Feb 1, 2013 Comments Off Infidel
(CNSNews.com) – The Department of Health and Human Services on Friday set the stage for a massive showdown between the federal government of the United States and American Christians who believe the government has no right to force them to act against their faith by mandating that they buy, provide or facilitate health-care coverage that includes sterilizations, contraception, or abortion-inducing drugs.
HHS released a new proposed regulation under the Obamacare law that the department presented as an accommodation to religious “organizations” that object to providing sterilizations, contraceptives and abortion-inducing drugs in their health care plans. However, the proposal does not truly expand the exceedingly narrow religious exemption presented in the initial regulation, which was finalized last year, and continues to offer no exemption at all to Christian individuals or business owners.
“There really is no expansion of the religious exemption,” said Leonard Leo, a Washington attorney, who is a board member of The Catholic Association, a group of Catholic lay persons dedicated to applying the teachings and principles of the church to the issues of the day.
“The HHS mandate announcement today changes nothing, it is just another accounting gimmick and the HHS mandate continues to be a violation of civil rights, religious freedom and First Amendment rights,” said Maureen Ferguson, senior policy advisor to The Catholic Association. “Catholic institutions and other faith based organizations, including hospitals and universities and private employers, still do not get their First Amendment rights back and are still being forced to either violate their faith or pay crippling government fines for practicing their faith.”
The original regulation, finalized by Health and Human Services Secretary Kathleen Sebelisu in January 2012, said virtually all health care plans in the United States must provide all women of child-bearing age with cost-free coverage for sterilizations, contraceptives and abortion-inducing drugs.
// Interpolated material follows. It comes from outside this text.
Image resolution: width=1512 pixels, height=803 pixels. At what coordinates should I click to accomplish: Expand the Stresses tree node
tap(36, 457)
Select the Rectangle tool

The Catholic Church holds that all three of these things are intrinsically immoral and that Catholics cannot be involved in them. Many Christians of other denominations object to the fact that the regulation requires coverage for abortion-inducing drugs.
The original regulation provided an exemption that applied only to houses of worship themselves and their immediate auxiliaries. To qualify, an institution needed to meet four criteria:1) It needed to be organized under the section of the Internal Revenue Code used by churches per se, 2) be primarily employed in the inculcation of religious tenets, 3) employ primarily people of its own faith, and 4) serve primarily people of its own faith.
This exemption did not extend to Catholic charities, hospitals and schools.
The original regulation also offered no conscience exemption at all to individual employees or business owners. Thus, Catholics and other Christians who objected to sterilizations, artificial contraception and abortion would be forced by the government to buy and/or provide health care plans that covered these things, paid for these things, and facilitated these things.
On June 13, the Catholic bishops of the United States unanimously adopted a statement calling the regulation an “unjust and illegal mandate.” The unanimous Catholic bishops said that the regulation not only would violate the free exercise of religion of Catholic institutions by forcing those institutions to act against the teachings of the Catholic faith, but also would violate the rights of individual Catholic workers and business owners.
“The HHS mandate creates still a third class, those with no conscience protection at all: individuals who, in their daily lives, strive constantly to act in accordance with their faith and moral values,” said the unanimous Catholic bishops. “They, too, face a government mandate to aid in providing ‘services’ contrary to those values—whether in their sponsoring of, and payment for, insurance as employers; their payment of insurance premiums as employees; or as insurers themselves—without even the semblance of an exemption.”
Around the country, more than 40 lawsuits were filed against the regulations. Plaintiffs ranged from the Archdiocese of Washington, D.C.; to the EWTN television channel; to Hercules Industries, a heating and air-conditioning company owned by a Catholic family; to Hobby Lobby, a retail chain owned by a Christian family.
The new proposed regulation redefines a “religious employer” to mean only those institutions organized under the Internal Revenue Code section used by houses of worship. “The Department believes that this proposal would not expand the universe of employer plans that would qualify for the exemption beyond that which was intended in the 2012 final rules,” said a statement HHS released Friday.